Presently, the state of its fate and success are unknown. But I have it, on my person. And I will be disembarking the ship with sailors that, for the most part, value and wish to protect the longevity of this cure as much as I do.

###

Tom exhaled and watched as Rachel's words blurred on the page in front of him, his emotions raw now as he thought about her as a child Ashley's age having also lost her mother to a virus … only in her case there was already a treatment. And in that moment, he swore he understood Rachel Scott and her tenacity to prove herself and her scientific theories more than he'd ever imagined he would.

He carefully folded her letter and her research notes and slipped the papers back into the envelope. Ceremonially, he slipped the envelope inside Ruskov's book and positioned it on his desk, right under a photograph of his children, losing himself inside their happy, relaxed personas wherein he realized that he too, had forgotten what it was to be both truly happy and relaxed … another opinion he shared with Rachel.

'And I feel dreadful.'

Her latest sentiment resonating now as he once again noticed how similar he and Rachel were in temperament, not so drastically different, as she saw them.
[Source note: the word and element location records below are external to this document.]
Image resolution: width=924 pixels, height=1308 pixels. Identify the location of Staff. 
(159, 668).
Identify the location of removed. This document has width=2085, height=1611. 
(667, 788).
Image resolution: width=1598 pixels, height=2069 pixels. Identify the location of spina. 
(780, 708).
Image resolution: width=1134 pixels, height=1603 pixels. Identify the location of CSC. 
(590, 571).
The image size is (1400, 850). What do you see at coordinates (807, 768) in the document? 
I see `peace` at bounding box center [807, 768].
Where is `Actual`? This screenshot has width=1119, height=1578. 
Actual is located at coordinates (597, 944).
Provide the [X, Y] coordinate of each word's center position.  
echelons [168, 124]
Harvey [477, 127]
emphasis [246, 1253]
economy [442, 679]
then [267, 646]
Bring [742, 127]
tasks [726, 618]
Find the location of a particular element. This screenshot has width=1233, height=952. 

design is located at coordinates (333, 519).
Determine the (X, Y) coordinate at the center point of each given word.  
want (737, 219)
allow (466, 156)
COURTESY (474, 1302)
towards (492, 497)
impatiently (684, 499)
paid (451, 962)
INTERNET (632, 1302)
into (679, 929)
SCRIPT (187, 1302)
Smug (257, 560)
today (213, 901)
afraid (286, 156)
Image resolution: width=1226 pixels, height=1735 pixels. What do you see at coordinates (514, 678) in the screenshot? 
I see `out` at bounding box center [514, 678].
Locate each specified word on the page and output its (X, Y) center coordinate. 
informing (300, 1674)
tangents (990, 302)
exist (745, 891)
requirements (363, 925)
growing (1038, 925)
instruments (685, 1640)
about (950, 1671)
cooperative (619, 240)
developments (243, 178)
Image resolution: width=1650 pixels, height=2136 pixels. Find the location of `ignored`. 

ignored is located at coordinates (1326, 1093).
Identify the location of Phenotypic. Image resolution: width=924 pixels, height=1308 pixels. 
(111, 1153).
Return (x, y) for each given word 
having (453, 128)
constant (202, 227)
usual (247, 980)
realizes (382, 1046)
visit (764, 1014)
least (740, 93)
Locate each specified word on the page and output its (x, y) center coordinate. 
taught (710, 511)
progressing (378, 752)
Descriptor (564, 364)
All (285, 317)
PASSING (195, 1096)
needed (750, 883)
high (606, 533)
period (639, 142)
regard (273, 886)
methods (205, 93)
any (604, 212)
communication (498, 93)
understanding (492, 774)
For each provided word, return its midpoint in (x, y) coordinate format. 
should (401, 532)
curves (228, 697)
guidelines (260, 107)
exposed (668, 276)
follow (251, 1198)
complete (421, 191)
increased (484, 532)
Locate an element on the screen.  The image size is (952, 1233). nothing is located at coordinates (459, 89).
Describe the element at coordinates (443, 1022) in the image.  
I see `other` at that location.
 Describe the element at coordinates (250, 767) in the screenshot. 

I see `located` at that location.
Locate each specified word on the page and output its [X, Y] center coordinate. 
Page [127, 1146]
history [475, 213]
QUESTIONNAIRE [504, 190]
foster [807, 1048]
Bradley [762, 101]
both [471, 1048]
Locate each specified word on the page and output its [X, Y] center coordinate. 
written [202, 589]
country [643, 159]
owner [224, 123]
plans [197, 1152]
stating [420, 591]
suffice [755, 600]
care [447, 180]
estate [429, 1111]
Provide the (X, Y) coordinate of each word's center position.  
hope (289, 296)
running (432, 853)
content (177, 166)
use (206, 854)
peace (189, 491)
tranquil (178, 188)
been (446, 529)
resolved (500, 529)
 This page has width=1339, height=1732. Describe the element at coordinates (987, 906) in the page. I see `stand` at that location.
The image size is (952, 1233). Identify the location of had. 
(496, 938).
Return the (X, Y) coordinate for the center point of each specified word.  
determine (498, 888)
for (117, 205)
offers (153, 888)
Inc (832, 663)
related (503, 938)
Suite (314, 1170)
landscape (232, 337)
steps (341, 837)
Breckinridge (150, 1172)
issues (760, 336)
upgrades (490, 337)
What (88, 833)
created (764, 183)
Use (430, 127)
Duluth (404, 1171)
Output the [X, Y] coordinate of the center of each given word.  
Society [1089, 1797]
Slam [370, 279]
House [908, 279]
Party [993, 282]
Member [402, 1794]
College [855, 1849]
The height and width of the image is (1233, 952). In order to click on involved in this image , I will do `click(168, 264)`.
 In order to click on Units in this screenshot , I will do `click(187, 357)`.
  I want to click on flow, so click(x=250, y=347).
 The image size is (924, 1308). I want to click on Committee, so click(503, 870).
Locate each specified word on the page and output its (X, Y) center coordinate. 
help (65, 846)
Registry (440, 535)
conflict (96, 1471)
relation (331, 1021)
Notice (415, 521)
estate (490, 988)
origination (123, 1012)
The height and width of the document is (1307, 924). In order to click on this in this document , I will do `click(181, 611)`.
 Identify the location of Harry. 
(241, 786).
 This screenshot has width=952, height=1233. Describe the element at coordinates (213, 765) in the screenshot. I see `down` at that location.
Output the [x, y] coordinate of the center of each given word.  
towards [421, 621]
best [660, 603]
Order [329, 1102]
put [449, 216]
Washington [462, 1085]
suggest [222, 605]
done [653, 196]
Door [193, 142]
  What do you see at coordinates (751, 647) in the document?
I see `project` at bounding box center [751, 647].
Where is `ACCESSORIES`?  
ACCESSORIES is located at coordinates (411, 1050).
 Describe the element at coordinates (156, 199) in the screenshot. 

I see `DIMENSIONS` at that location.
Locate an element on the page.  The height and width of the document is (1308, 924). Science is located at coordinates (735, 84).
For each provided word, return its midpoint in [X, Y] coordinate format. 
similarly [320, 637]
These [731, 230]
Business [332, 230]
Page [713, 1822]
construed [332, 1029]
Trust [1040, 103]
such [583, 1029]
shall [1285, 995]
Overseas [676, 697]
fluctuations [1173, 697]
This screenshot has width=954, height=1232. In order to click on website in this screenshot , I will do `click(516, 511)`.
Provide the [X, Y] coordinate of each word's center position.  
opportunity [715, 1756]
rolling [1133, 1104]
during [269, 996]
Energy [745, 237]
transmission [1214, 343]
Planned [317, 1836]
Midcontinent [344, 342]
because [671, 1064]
And on that thought, he opened his top desk drawer and pulled his own envelope out, glancing at his children as he slipped it into his pocket where it would remain under his care until he passed it to Mike.

Without another thought, he turned his back on the photograph and walked though his door where he knew now there was nothing more he would say to Rachel today. And if he were to see her before the land teams departed,he would honor her wishes and remain silent. He would simply watch over her back as she left the Nathan James. For much like his predecessor (her father), he decided he would leave their fate up to a 'higher power', though admittedly, one of his own making. Because Tom knew he would sink Ramsey today. And because, in the words of his great friend and Master Chief, he felt certain that their journey together (his and Rachel's) 'would not end here'.